王宮とも引けを取らない豪奢な邸宅の一室で、私は婚約者――セヴェリ様の両親と、セヴェリによく似た少年と向き合っている。

 この少年はセヴェリ様に、本当によく似ている。

 さらさらとした銀色の髪に、透き通った氷のような水色の瞳。
 鼻筋はすっと通っており、唇は薄く形が良い。
 長い睫毛は頬に繊細な影を落としており、精巧に作られた人形のようだ。

 ただ、目の前にいる少年はセヴェリ様とは違い、子どもらしいふっくらとした頬で柔らかな印象があり――おまけに、私を見て微笑んでくれる。

 婚約者のセヴェリ様は、無口で不愛想で、私を見ても眉間に皺を寄せるだけ。
 小匙一杯ほど愛情もくれない人なのだ。

「ええと、この少年がセヴェリ様だと仰りたいのですか?」

 何かの間違いだろう。

 そう思っているのに、セヴェリ様――婚約者の父親にあたるエルヴァスティ公爵閣下はこめかみを押さえつつ、「そうだ」と答えた。

「私の婚約者の……?」
「ああ、間違いない」

 すると、小さなセヴェリ様がぱっと目を輝かすのが見えた。
 私が婚約者であるのを、喜んでくれている、らしい。

 大人のセヴェリ様には好かれなかったが、子どものセヴェリ様は好いてくれたようだ。

「うちの領地にある西の森へ視察に行ったセヴェリが、子どもになって帰ってきたんだ。医師に診てもらったが、特殊な魔法で子どもの頃に戻されたらしい」
「そんな……」
「今のセヴェリは心も体も五歳の頃に戻っている」

 そんなことって、あるのだろうか。
 早く婚約破棄をしてほしいのなら、もっとましな嘘をつけばいいものを。

 私の婚約者は御座なりな嘘をついて、居合わせないまま婚約破棄をするつもりらしい。

 所詮は貴族の結婚。家門同士の結びつきを強固にするための結婚なのだ。
 愛の無い結婚だから、いとも簡単に切り捨てられるのは……仕方が無いのかもしれない。

 いつかこうなるだろうと、覚悟はしていた。
 私たちは社交界では、婚約破棄は秒読みだと噂されていたから。

「わかりました。
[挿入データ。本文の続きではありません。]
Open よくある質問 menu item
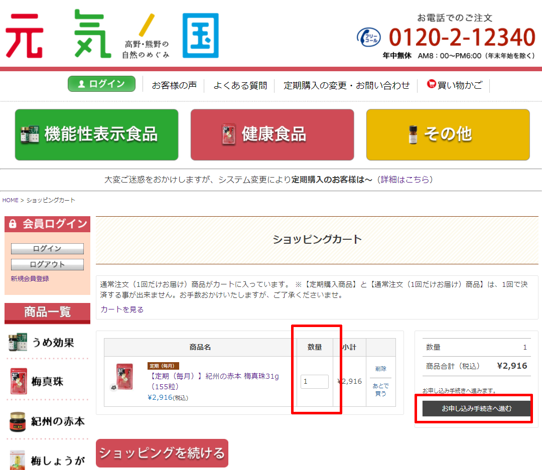Image resolution: width=542 pixels, height=470 pixels. pos(240,86)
それでは、セヴェリ様との婚約は破棄――」
「いやです!」

 先ほどまで黙って話を聞いていたセヴェリ様らしき少年が突然、大声を張り上げる。

「ユスティーナお姉様のことが好き! ユスティーナお姉様の優しい笑顔や、夜空のような色の髪や、満月のように綺麗な瞳も、全部大好き! ユスティーナお姉様と結婚する!」
「えっ……ええっ?!」

 それは、彼からの二度目の求婚であって。
 一度目よりも数億倍も熱烈な求婚に、ただただ狼狽えた。

 子どものセヴェリ様はぎゅっと抱きしめてきて、私が逃げないよう小さな手で拘束する。
 必死にしがみついている彼の手を解く気にはなれず、さらには、必死になって求婚してくれている彼の目の前で、これ以上婚約破棄の話をするわけにもいかず――。

「まずは、セヴェリ様が大人に戻るのが先ですわね。なにか方法がないか探してみます」
「それなら、しばらく家に居てくれないか? 子どもになったセヴェリがここまで懐くのはユスティーナちゃんくらいなんだ。一緒に居てくれると心強いよ」
「は、はぁ……」

 気付けば、セヴェリ様が大人に戻るまでの間、エルヴァスティ公爵邸に住むことになってしまっていた。